I buy artists records, regardless of label or origin, whenever i see fit.
I often 'test drive' said records on myspace, or youtube, having wasted $15-20 time and time again on albums that just didnt cut it.
There is a tremendous difference between artists and businesses masquerading as artists.
Artists have and always will make the vast majority of their money from touring. This is true from the local bar band to 50-cent.
Businesses will always make their money from record sales.
I will always support artists, because I am one.

1) Who owns the content?
2) Owner compensation - if everyone out there gets a free pass, what is the incentive for the owner to actually create something? Otherwise, how does one restrict the flow if "legally" they are not allowed to (in your model)
All in all, it seems to me you're trying to put a lipstick on a pig. DMCA's provision that Google uses was specifically designed for [internet|online] service providers - and unless you consider Google to be one, they're in violation here.

Dear Larry,
Nice post!
I especially liked the sentence where you used the words "textile" and "thread".
Well crafted!
Dear Kimberly,
Artists are not being stripped of their rights, they are merely being forced to jettison their dated monetization models and embrace new ones.
The failure of copyright laws in China did not force Chinese musicians to starve (or even stop creating), it merely forced them to embrace new monetization models.
So, for example, they derive the lion's share of their income from commercials, endorsements, and live performances rather than CD sales.
If musicians want to make money from their creations (as opposed to merely expressing themselves) then they need to be prepared to change their monetization strategies in conformance with changing consumer practices.
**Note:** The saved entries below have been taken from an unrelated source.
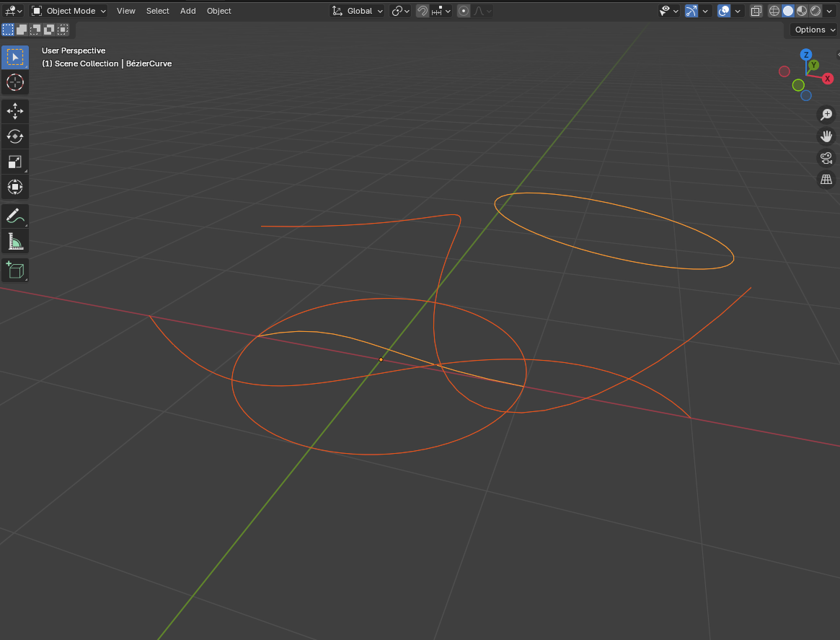
Task: Select the Measure tool
Action: pyautogui.click(x=15, y=241)
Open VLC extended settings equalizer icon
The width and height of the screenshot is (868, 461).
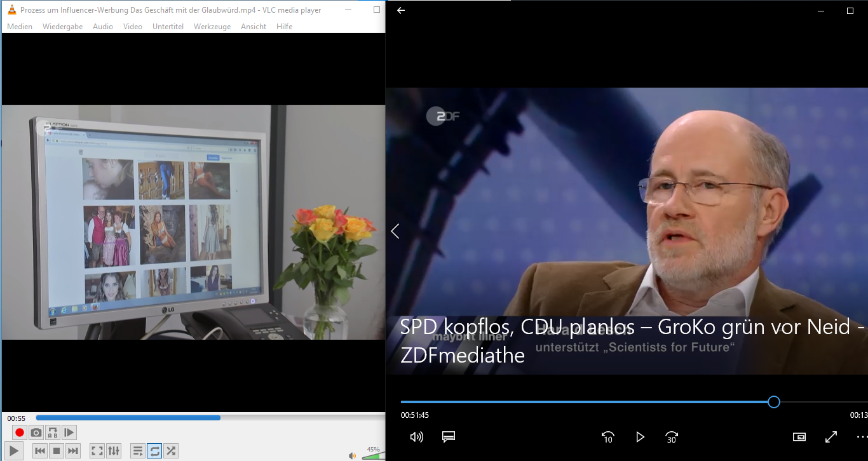click(114, 451)
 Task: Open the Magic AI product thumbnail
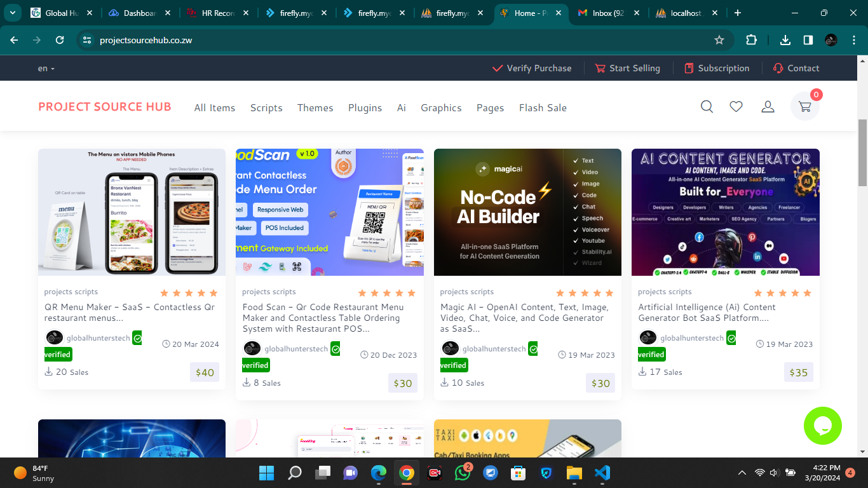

First, as always I concur with the comparison between the industrial revolution and the information revolution. However, I think it might be worth putting some of this in perspective. The results of the battles during the industrial revolution determined whether or not people had something to eat. The results of the current battles will determine whether or not someone can see Justin Timberlake. Obviously there is a lot of money involved, and speaking as an artist I think that there are serious cultural issues that need to be resolved, but I would never confuse them with going to bed hungry.
And then of course, your final paragraph begs for your next posting where you help lead us in the right direction to resolve these thorny issues.

Your comment about Justin Timberlake ignores so many different aspects of our current situation. Seeing Justin Timberlake (or whoever) doesn't just happen. It is a visual form of art, even if you think his performance is artless. Nonetheless, for you to "see" him on your computer, there were many people involved -- writers, cameramen, directors, and yes, Mr. Timberlake himself. And perhaps countless other people -- all of whom, just as their Industrial Revolution counterparts, need to eat.
This is the information Age. It is what we buy and sell. To strip it of value is to strip most of our livelihoods of value. It is to take away our ability to make money and -- therefore -- to eat.
YouTube has been stripping the value off all of this work, and doing it in front of the whole world. Someone had to step in and challenge them on it. I'm glad to see that Viacom (as well as Mark Cuban) are doing so.
Viacom has made some smart moves lately -- signing deals with Joost, overhauling MTV's online strategy -- and now this. I think it's good for the web, and for all of in the creative feilds, to have a force on the side of copyright.
Again, in an information age, protection of information is all we have.